Задание a
Ответьте на вопросы по тексту о французских монархистах:
(i) В каком году лидеры монархистов торжественно признали Французскую Республику?
(ii) Какой революцией был свергнут Луи-Филипп?
(iii) В каком году Луи-Наполеон Бонапарт учредил Вторую империю?

Исходный текст
- - - - -
Франция отметила 150 лет отречения Наполеона III. Этот акт на фоне поражения во франко-прусской войне проложил дорогу Третьей республике. «Маленький племянник большого дяди», как назвал главу Второй империи Виктор Гюго, стал последним монархом во французской истории. Впрочем, и через полтора века, уже в Пятой республике, есть сторонники монархической реставрации. Хотя ещё в 1890 году, вскоре после 100-летия Великой революции, тогдашние лидеры монархистов торжественно признали Французскую Республику.
Более двух веков французские монархисты (роялисты) сами переживают раскол. Как минимум на три направления – легитимистское, орлеанистское и бонапартистское.Старше всех традиция легитимистов. Это приверженцы династии Бурбонов (у нас эта ветвь ассоциируется с королями Людовиками из романов Дюма). Они были свергнуты трижды: Великой революцией в 1792 году, Наполеоном в Сто дней 1815 года, Июльской революцией в 1830 году.
Орлеанисты ведут свою традицию от «короля-буржуа» Луи-Филиппа, он же «король баррикад». Которого привела к власти та самая Июльская революция 1830-го. Разумеется, между орлеанистами и легитимистами имелись серьёзные исторические счёты. Но они давно неактуальны. Свергнут был Луи-Филипп Февральской революцией 1848 года.
Что касается бонапартистов, тут всё понятно. Это сторонники не королевства, а империи. Уточним лишь, что империй было две. Первая империя Наполеона I в представлении не нуждается. Она существовала с 1804-го по 1814 год и знаменитую стодневку 1815-го. Вторую империю учредил в 1852 году президент Луи-Наполеон Бонапарт – племянник великого Наполеона. В 1848-м – тоже благодаря очередной революции – он был избран президентом. За то, что племянник. И не удержался от реставрации дядиного наследия. Даже назвался не Вторым, а Третьим – имея в виду, что Наполеоном II был малолетний сын Наполеона I.
- - - - -
Выдержки из записей
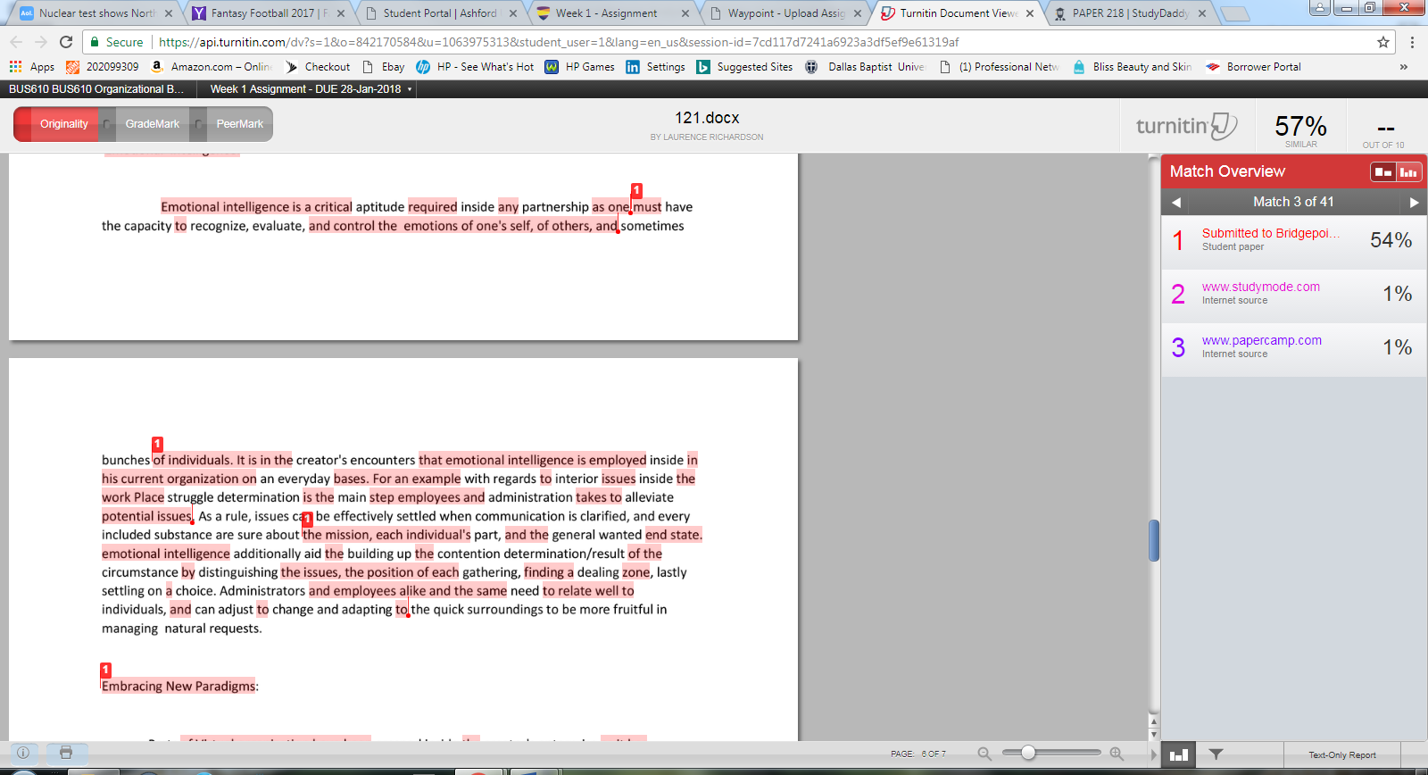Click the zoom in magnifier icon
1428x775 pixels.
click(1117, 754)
- - - - -
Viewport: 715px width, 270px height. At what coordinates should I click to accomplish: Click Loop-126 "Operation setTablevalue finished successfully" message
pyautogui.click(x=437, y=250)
- - - - -
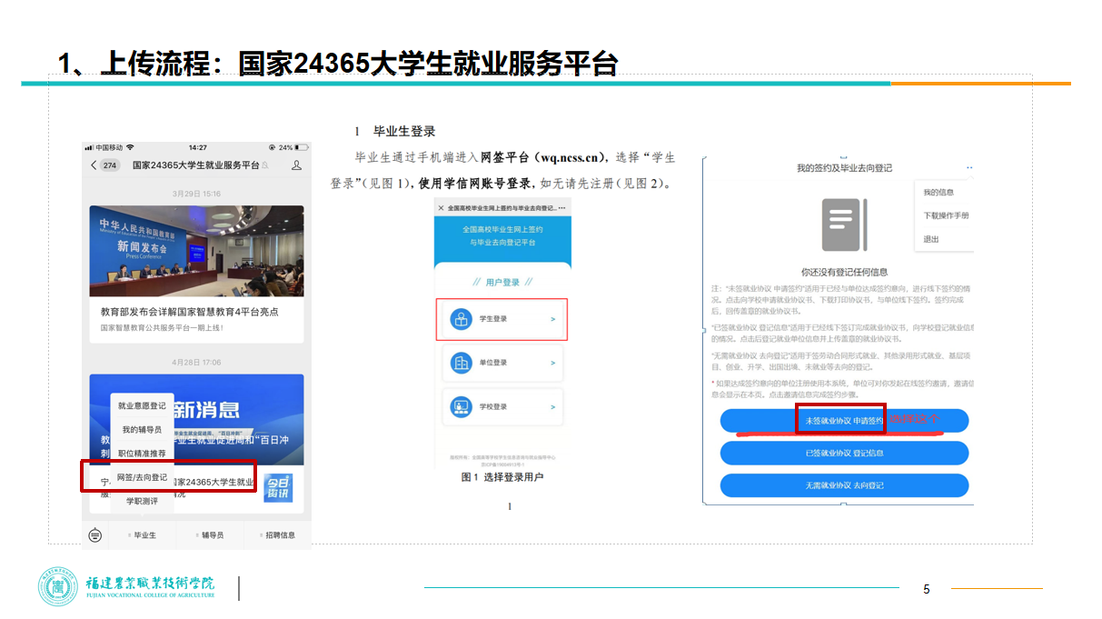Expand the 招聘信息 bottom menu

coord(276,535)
- - - - -
Задание b
Замените «message» на «notification» в записях, начиная со строки с «Viewport: 715px width, 270px» и заканчивая строкой с «pyautogui.click(x=437, y=250)» включительно. Приведите только эти строки, всё остальное оставьте без изменений.

Ответ a
(i) В 1890 году.
(ii) Февральской революцией 1848 года.
(iii) В 1852 году.

Ответ b
Viewport: 715px width, 270px height. At what coordinates should I click to accomplish: Click Loop-126 "Operation setTablevalue finished successfully" notification
pyautogui.click(x=437, y=250)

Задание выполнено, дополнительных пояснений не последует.